Simple fuse filesystem that can be used to get an erasure-coded view on a filesystem.
Erasure-coding provides a way to efficiently distribute data over several storage locations such that an arbitrary set of (say) 3 locations can be used to completely recover the data. zfec-fs uses the erasure coding algorithm zfec, which is part of Tahoe-LAFS.
This fuse filesystem can be used as a simple replacement of Tahoe-LAFS: Use it to provide the erasure-coded views on your data and keep those views in sync with your storage using for example rsync. That way, your storage nodes do not need to run Tahoe-LAFS.

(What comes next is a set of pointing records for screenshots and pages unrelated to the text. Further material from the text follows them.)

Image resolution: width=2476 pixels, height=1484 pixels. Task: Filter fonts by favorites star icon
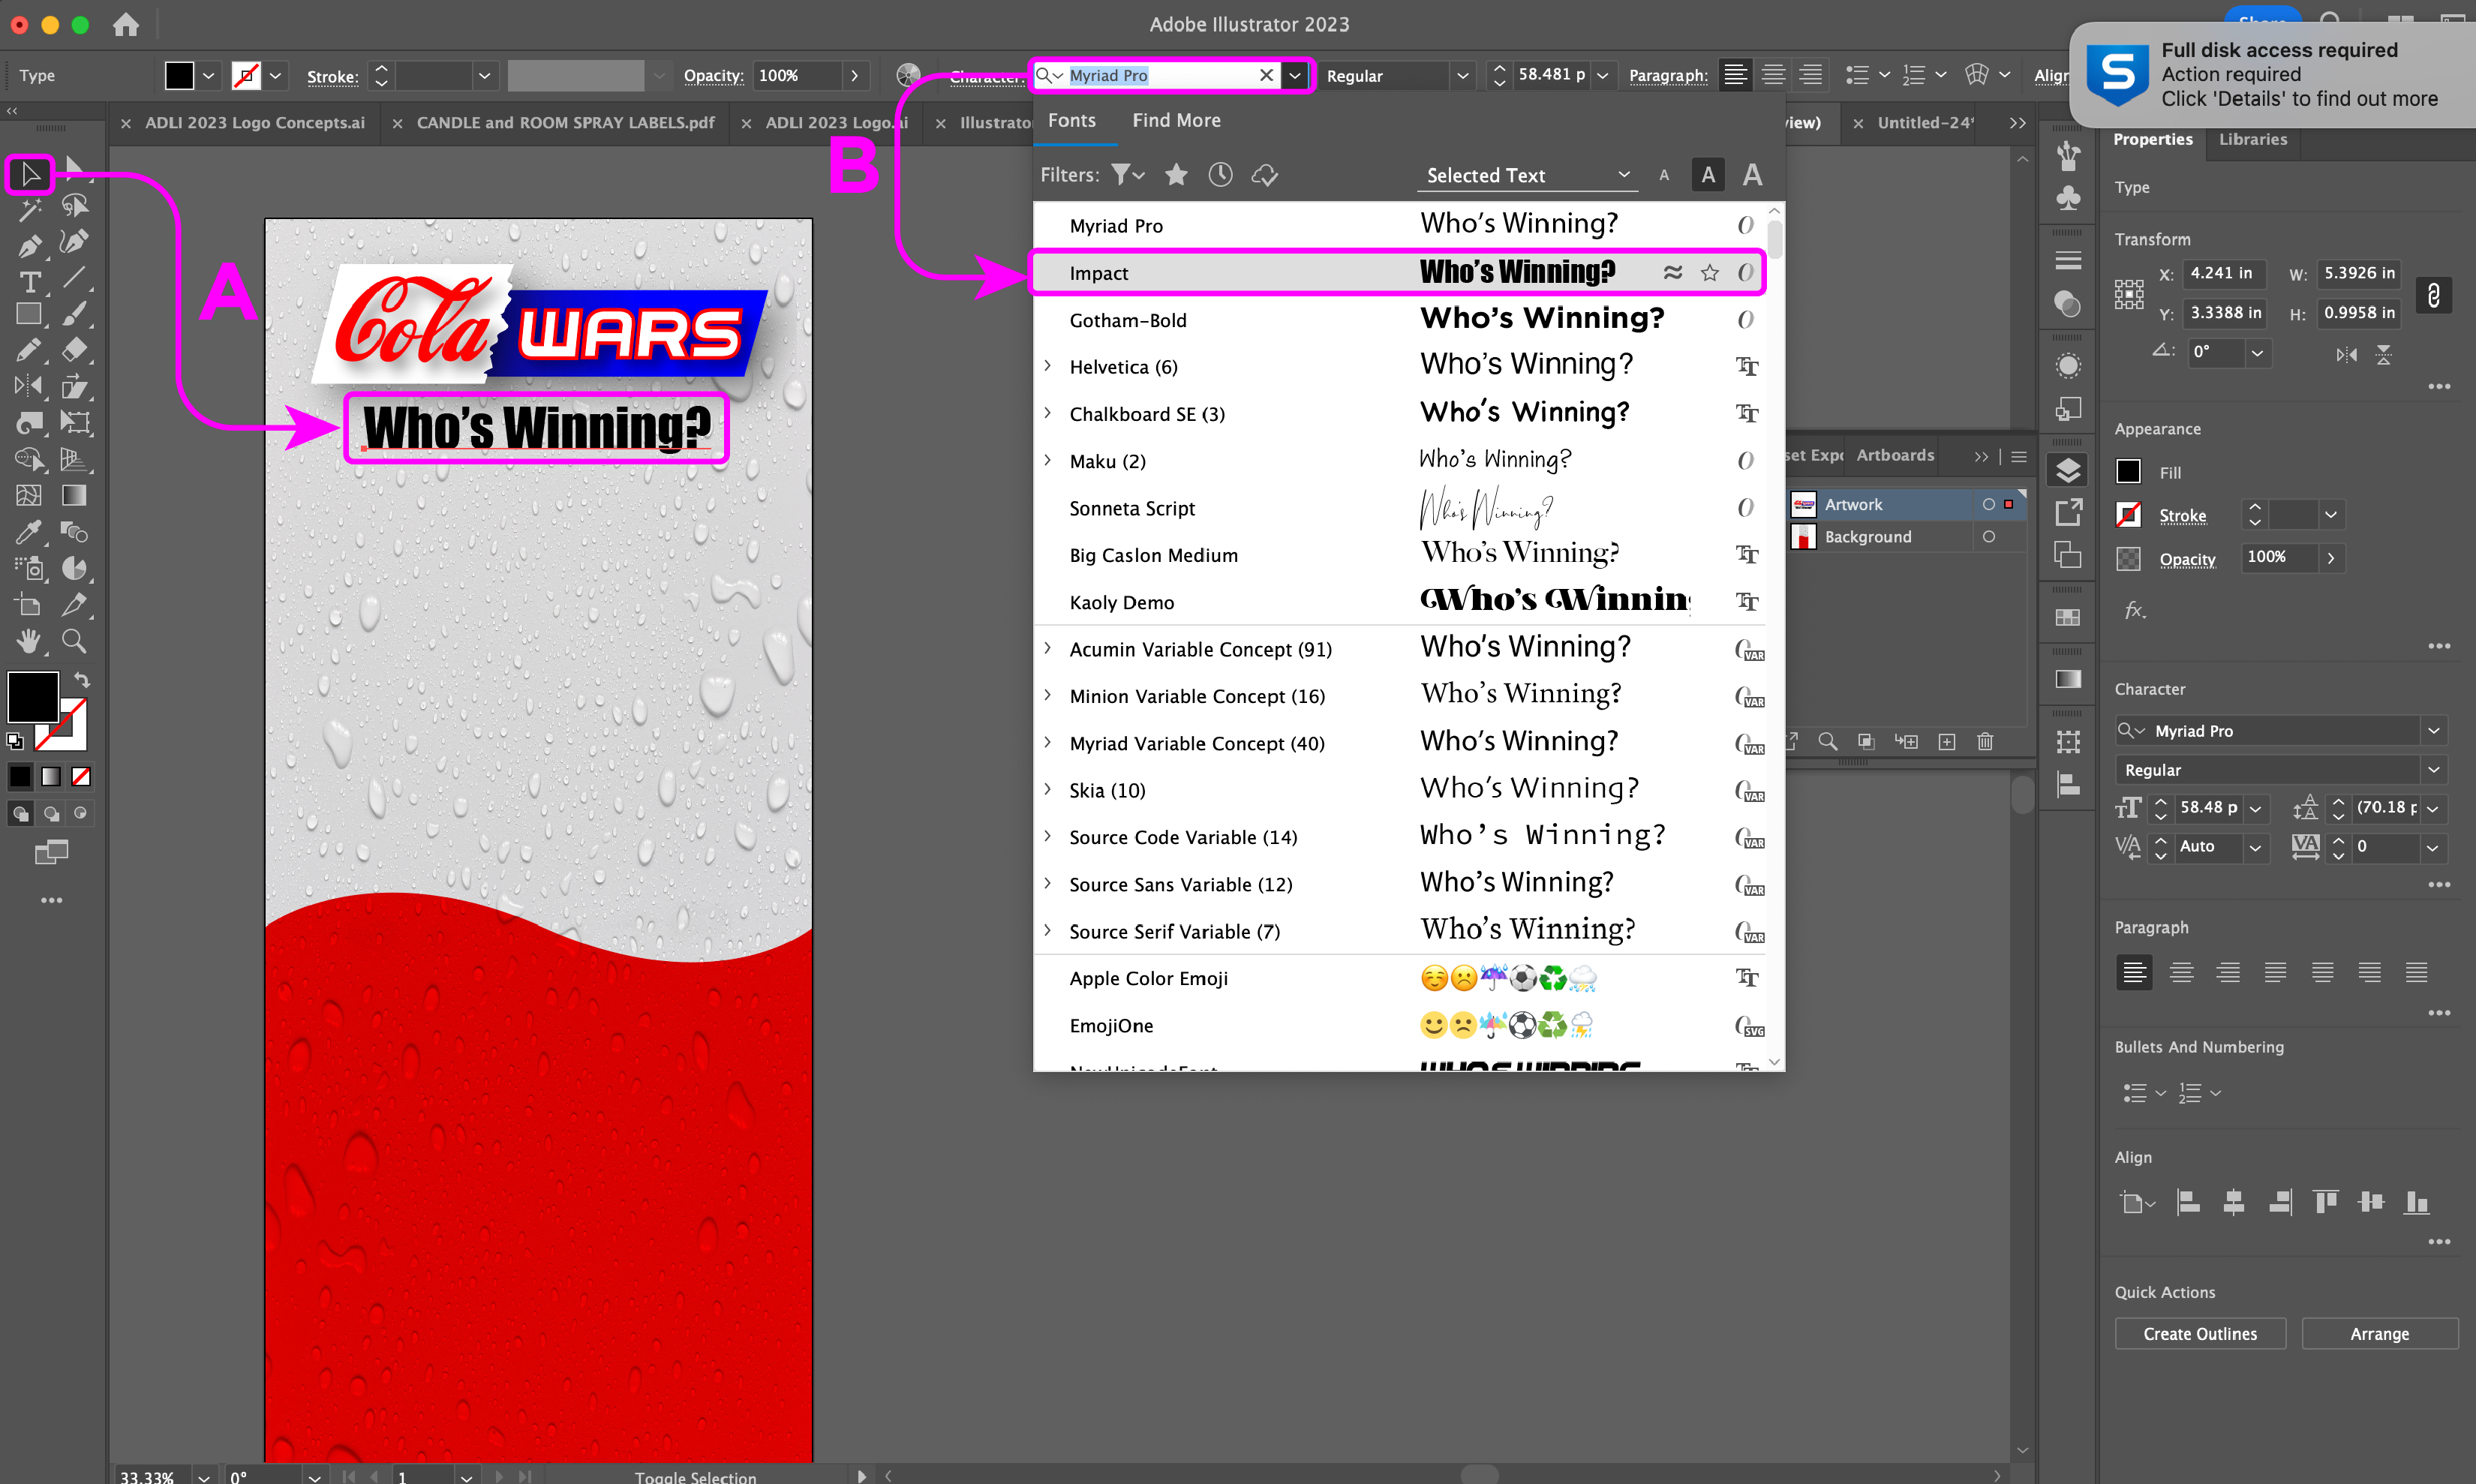point(1176,175)
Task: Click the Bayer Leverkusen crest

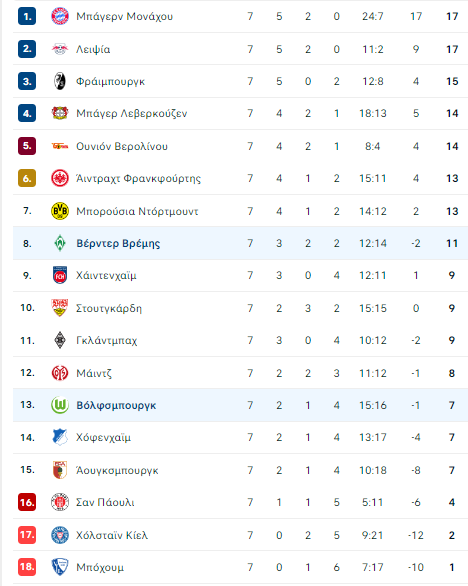Action: [60, 113]
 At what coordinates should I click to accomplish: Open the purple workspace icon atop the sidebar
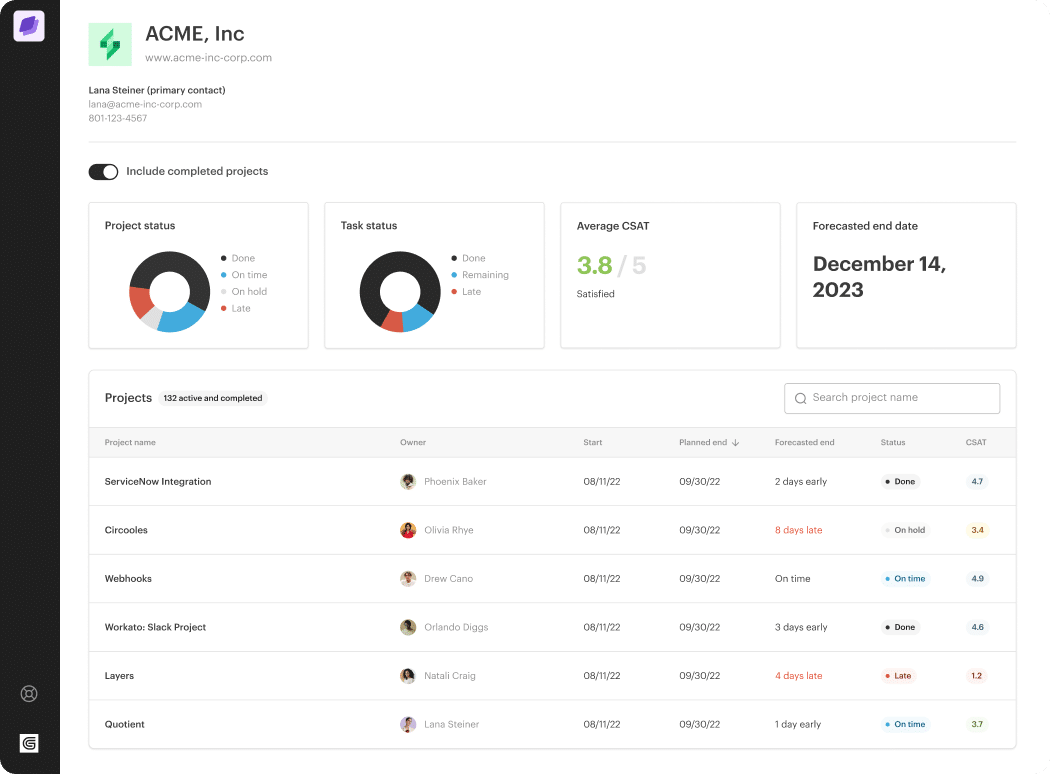[x=29, y=26]
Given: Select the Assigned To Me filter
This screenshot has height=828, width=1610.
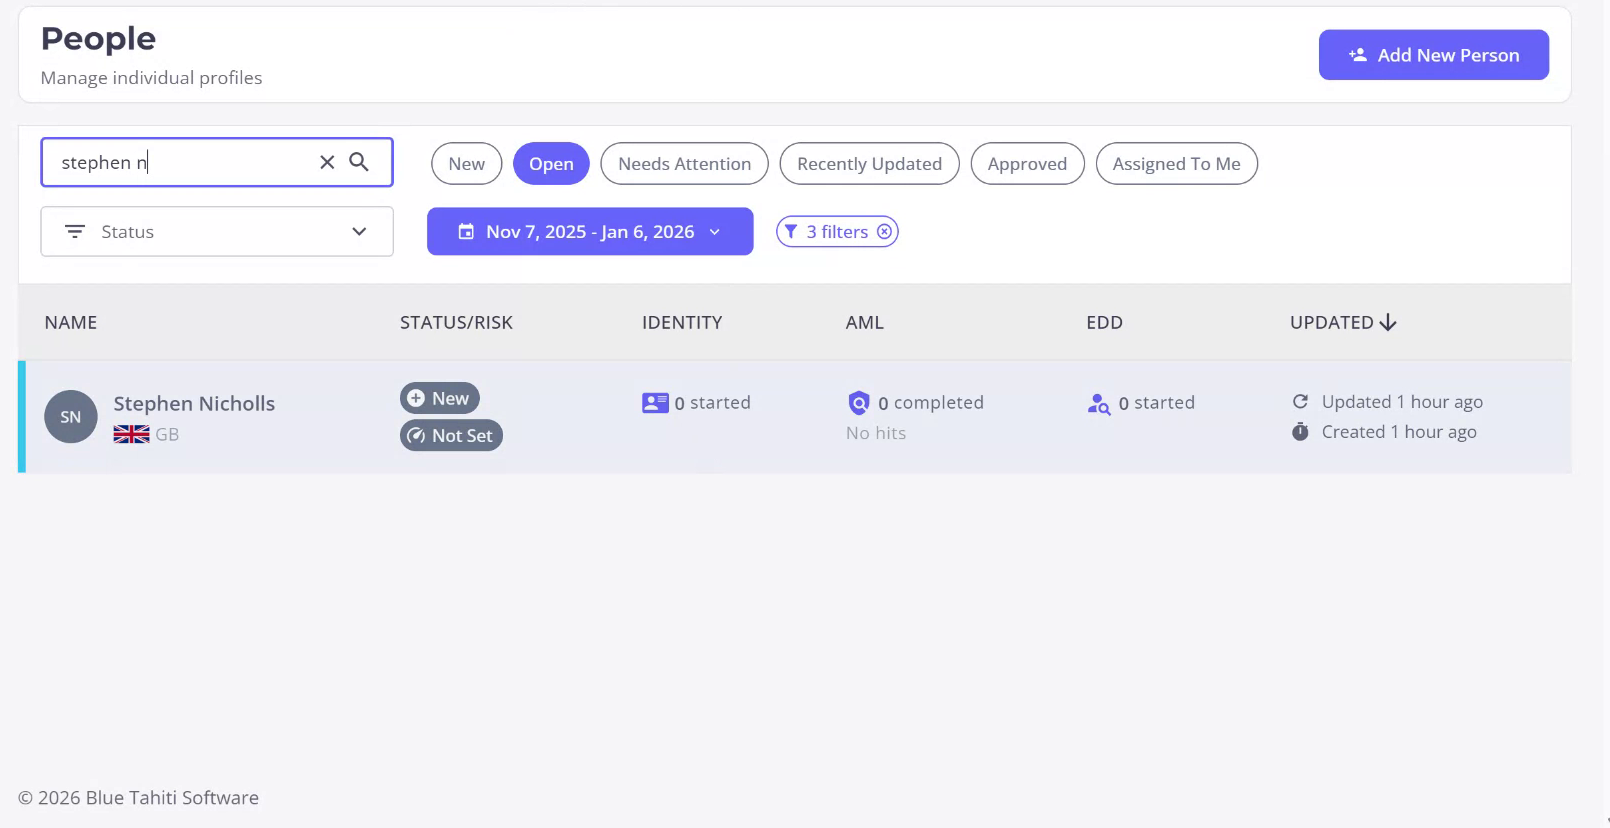Looking at the screenshot, I should 1176,164.
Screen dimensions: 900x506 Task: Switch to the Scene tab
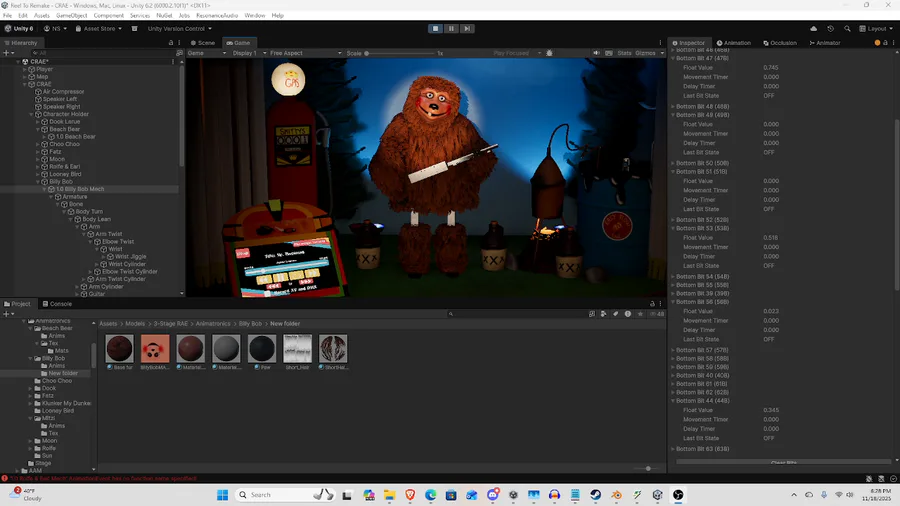coord(205,43)
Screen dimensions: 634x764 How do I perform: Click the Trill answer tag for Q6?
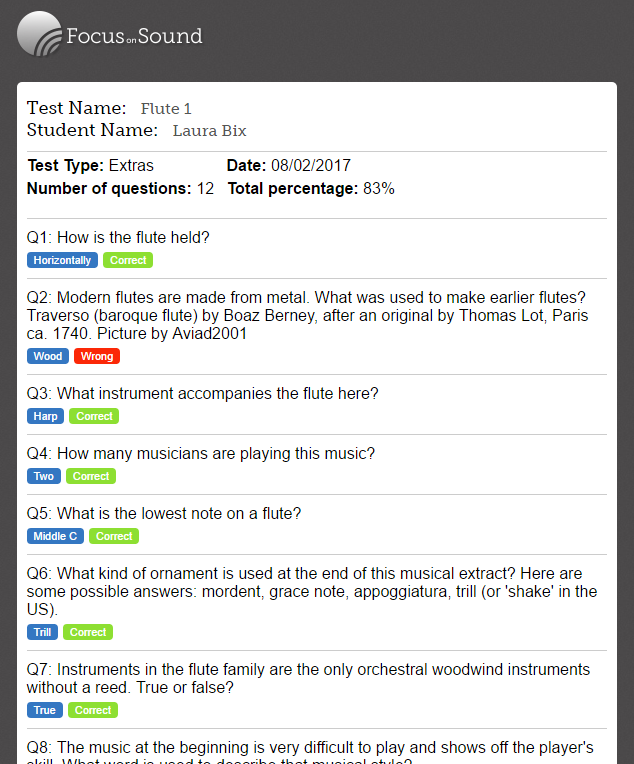click(x=42, y=632)
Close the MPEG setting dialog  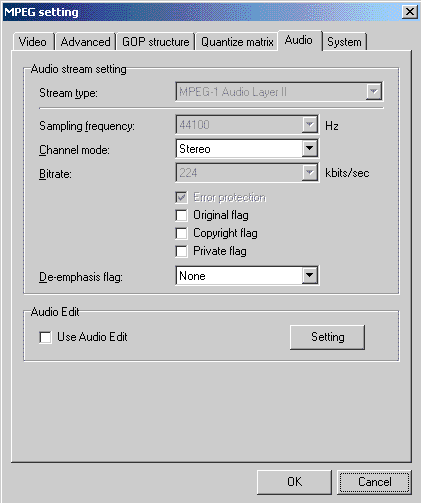click(x=410, y=12)
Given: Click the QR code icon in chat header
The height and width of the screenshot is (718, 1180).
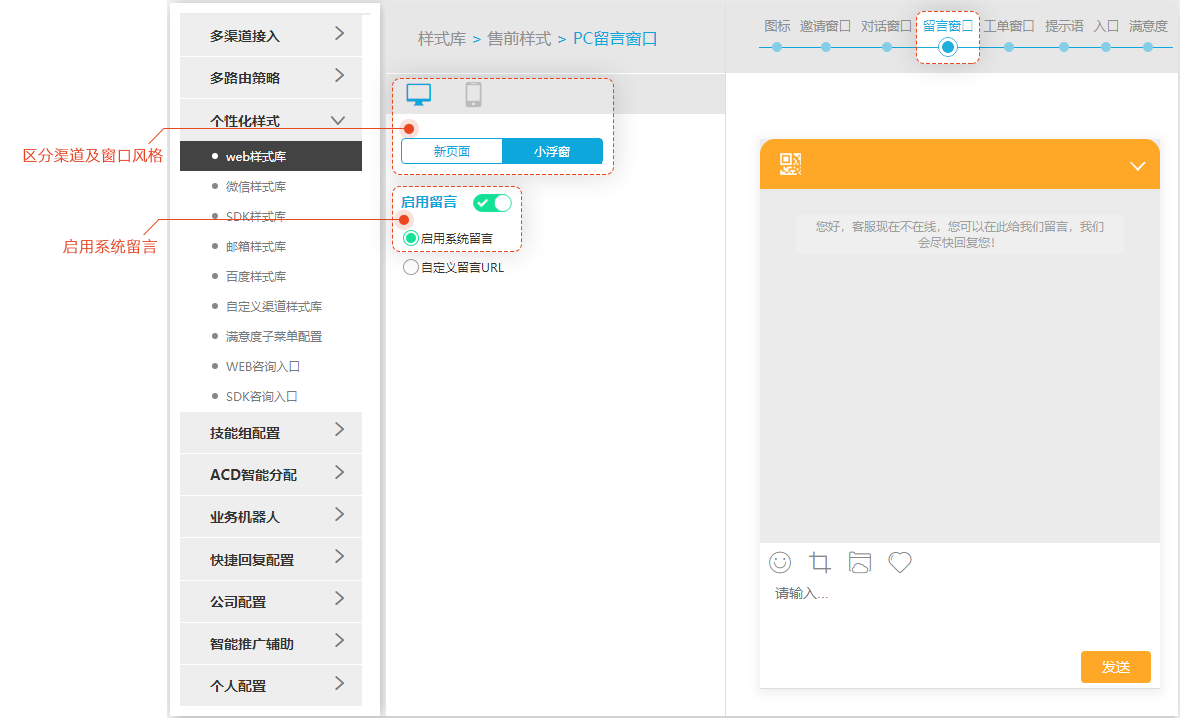Looking at the screenshot, I should click(791, 165).
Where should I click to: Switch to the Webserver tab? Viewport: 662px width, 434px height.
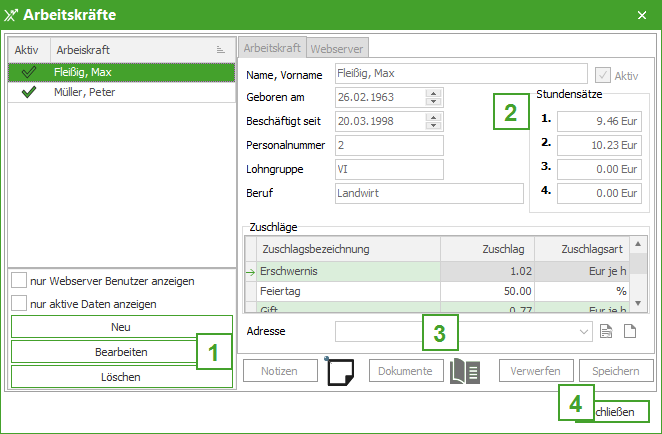tap(337, 47)
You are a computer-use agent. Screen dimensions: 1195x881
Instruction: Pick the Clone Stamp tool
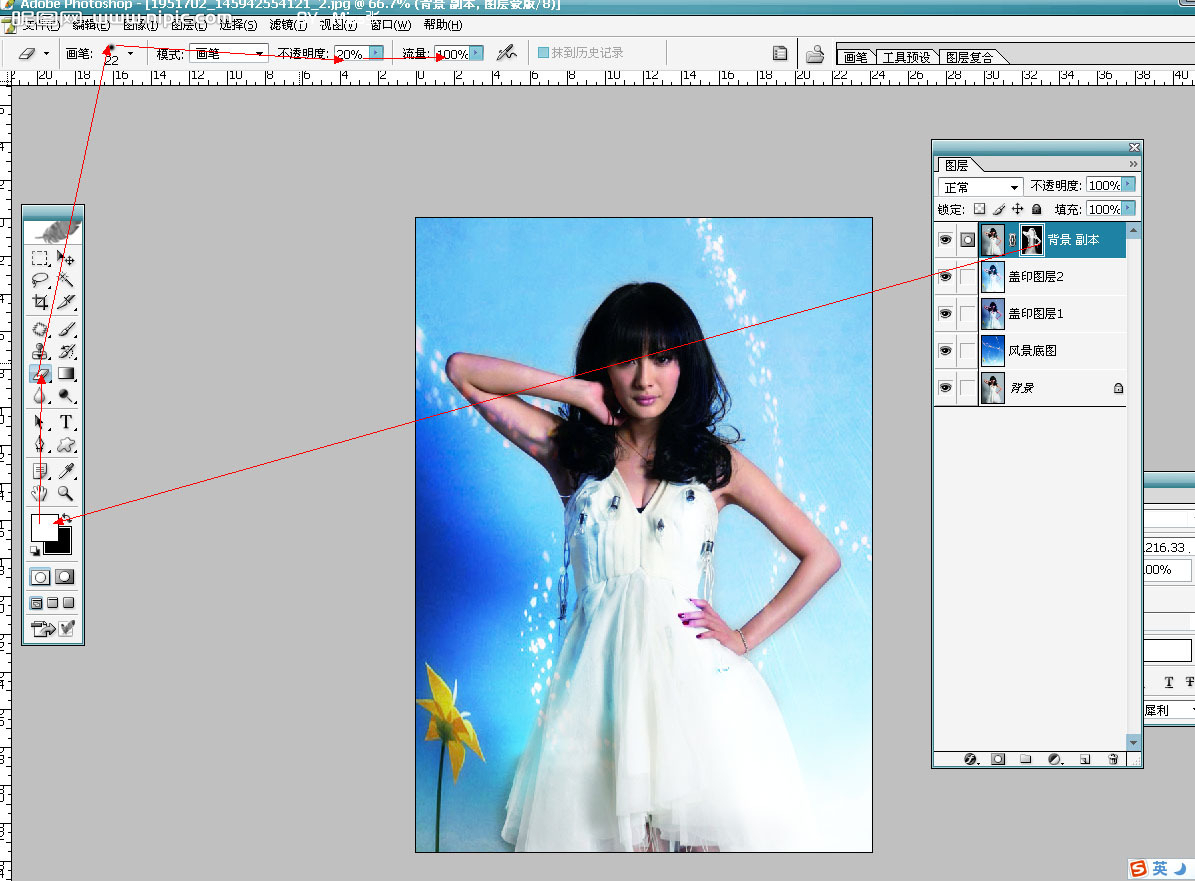pyautogui.click(x=40, y=351)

Just type something like zfec_fs.py /mnt/zfec
(you can play around with the
parameters later, for help type zfec_fs.py --help
) to obtain a virtual
filesystem in /mnt/zfec. For each "share", there will be a subdirectory (i.e.
/mnt/zfec/00, /mnt/zfec/01, /mnt/zfec/02, and so on) which contains an
erasure-coded replica of your whole root filesystem. By default, the number of
"required shares" is 3, so all the files will be roughly one third in size and
only contain one third of the information. You can now choose an arbitrary
subset of at least three of these shares and copy files over to your distributed
backup. It is perfectly ok to just copy some files or subdirectories inside the
replicas.
Just provide at least the number of required shares (i.e. three per default)
with a common directory structure (it does not matter if some files are missing
from some shares, as long as they are present in the required number of shares)
in one directory, e.g. /tmp/restore
. The directory names of the shares do not
matter. Now call zfec_fs.py -o restore -o source=/tmp/restore /mnt/restored
.
Hopefully, your files should magically appear again in /mnt/restored
, you just
need to copy them.
The restore implementation is not yet resilient against corrupted data in shares. If a share provides a file, it is assumed that all data is intact and all shares reflect exactly the same state of that file. Note that, though, only the first required number of shares are used that contain a requested file to restore it, even if it is present in multiple shares.